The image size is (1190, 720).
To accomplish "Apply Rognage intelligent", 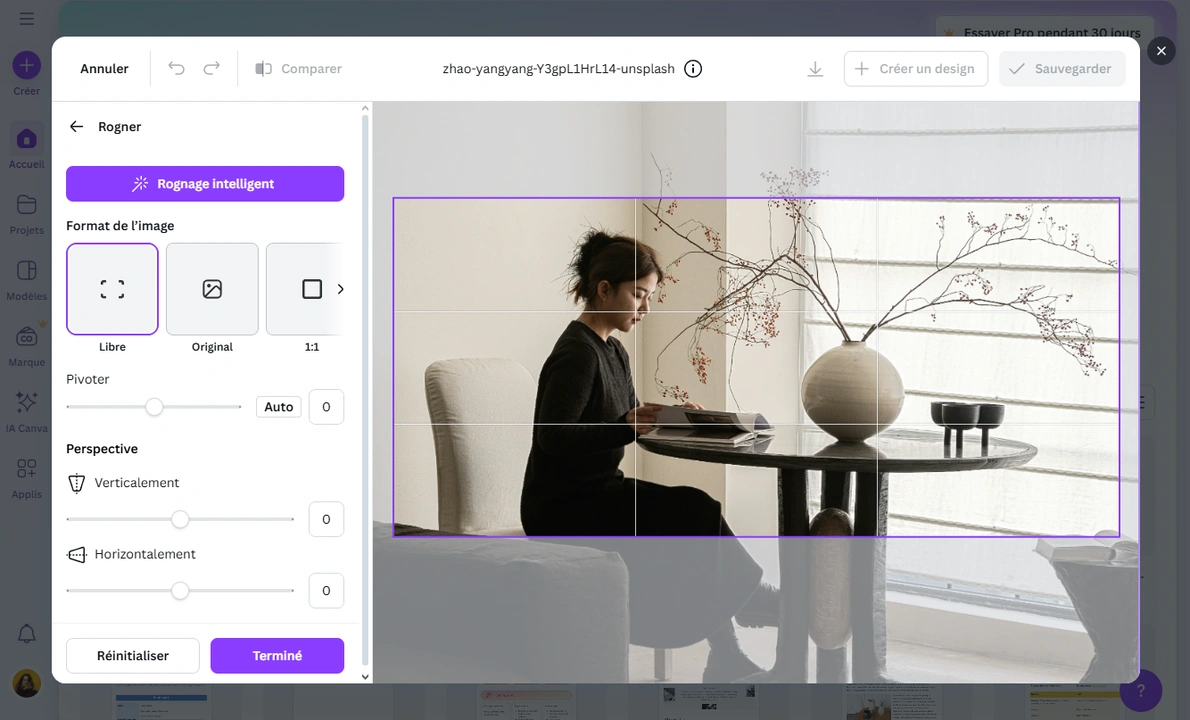I will coord(204,184).
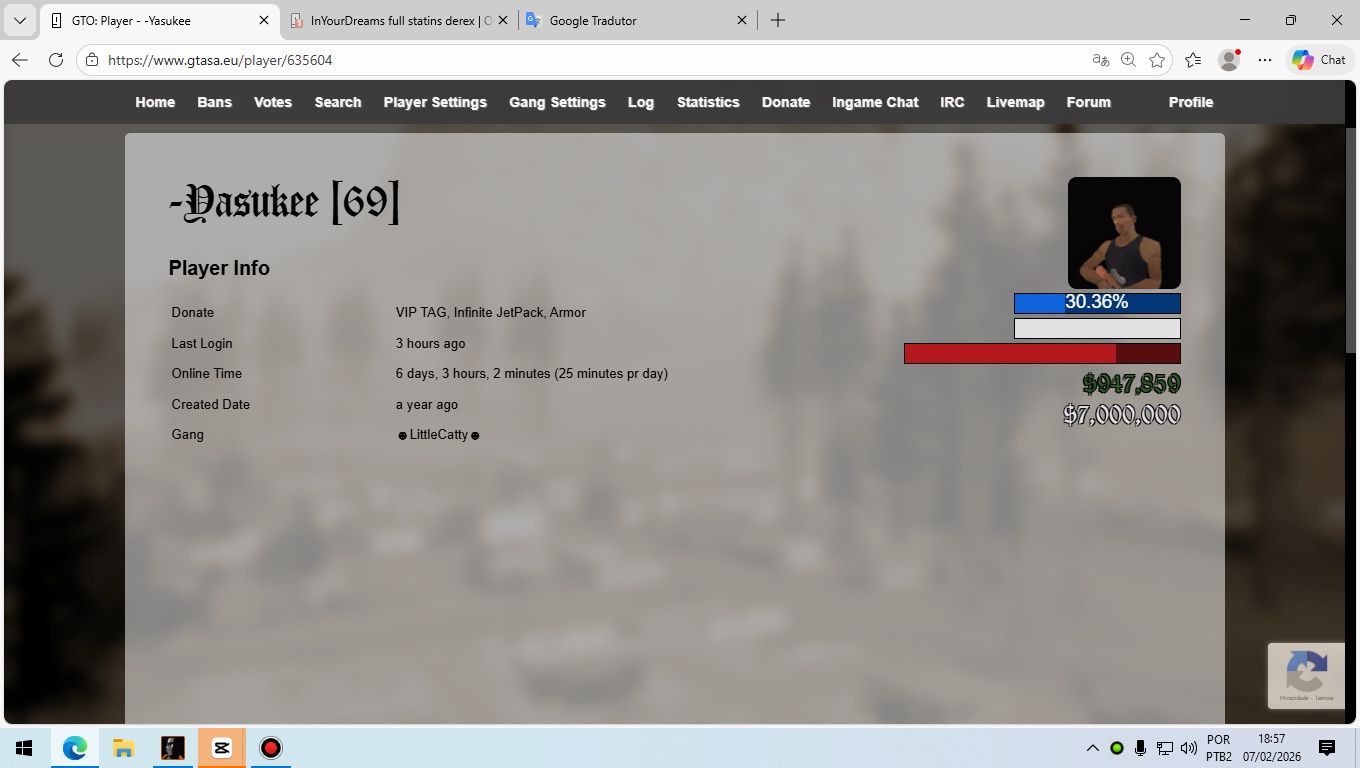Open the browser profile avatar icon
Screen dimensions: 1360x768
coord(1229,60)
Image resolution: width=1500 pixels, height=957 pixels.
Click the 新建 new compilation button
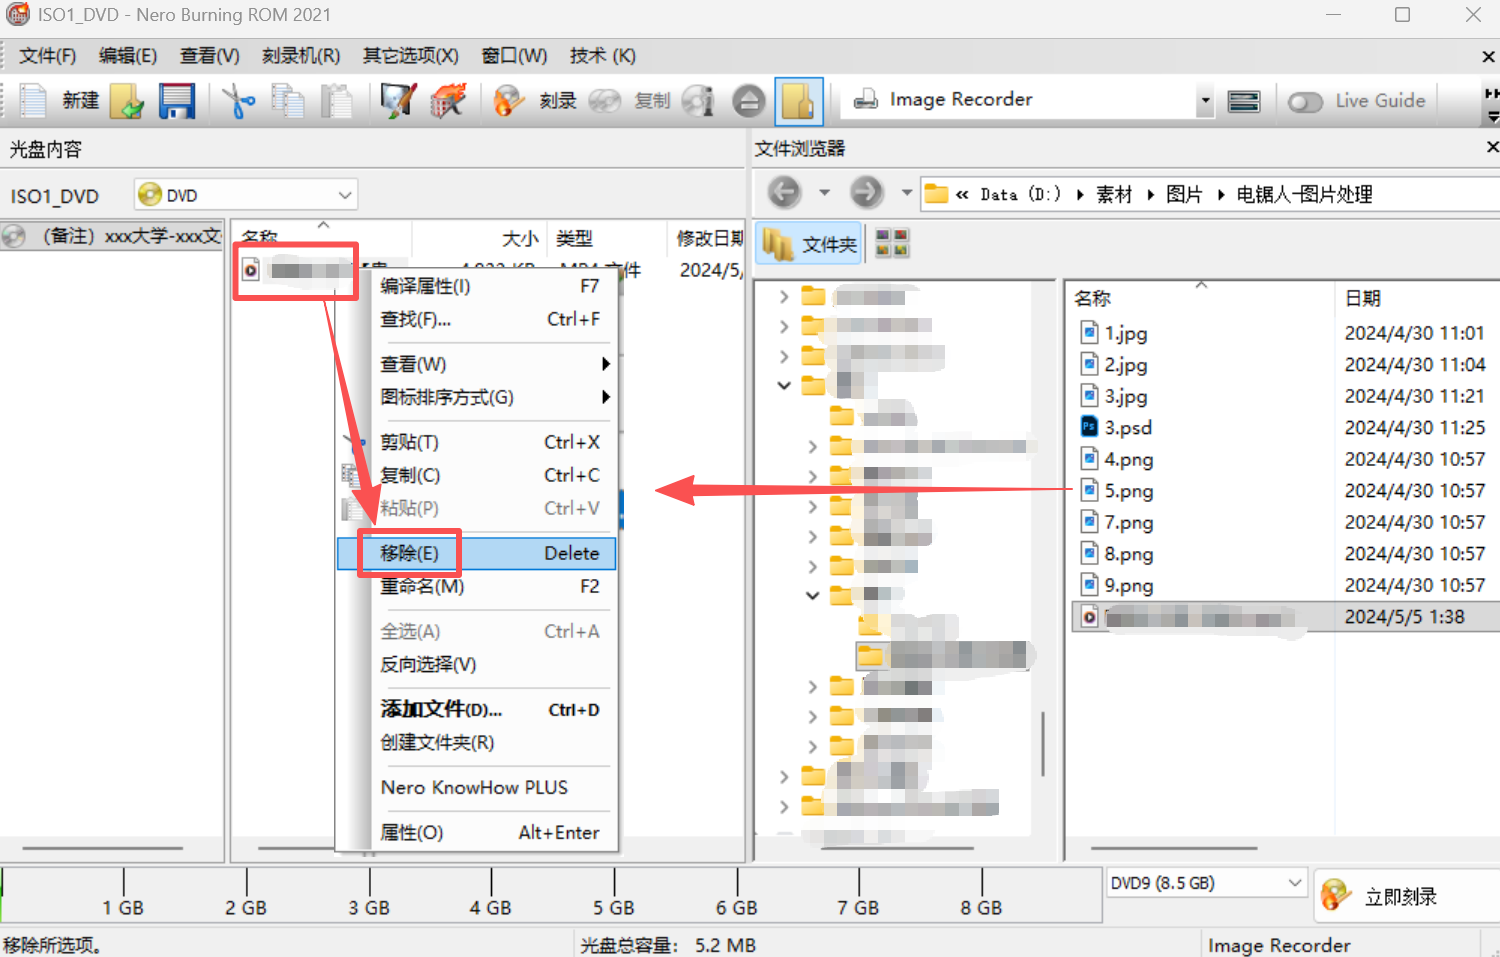pos(62,101)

__________

_TASK OBJECTIVE_.
In the listing, take the lines from the one containing "Image resolution: width=1500" through the end, both included, and reproduce them with "compilation" swapped for "project" and everything else unchanged. Omit the pictures.

_ANSWER TO THE EXERCISE_.
Image resolution: width=1500 pixels, height=957 pixels.
Click the 新建 new project button
pos(62,101)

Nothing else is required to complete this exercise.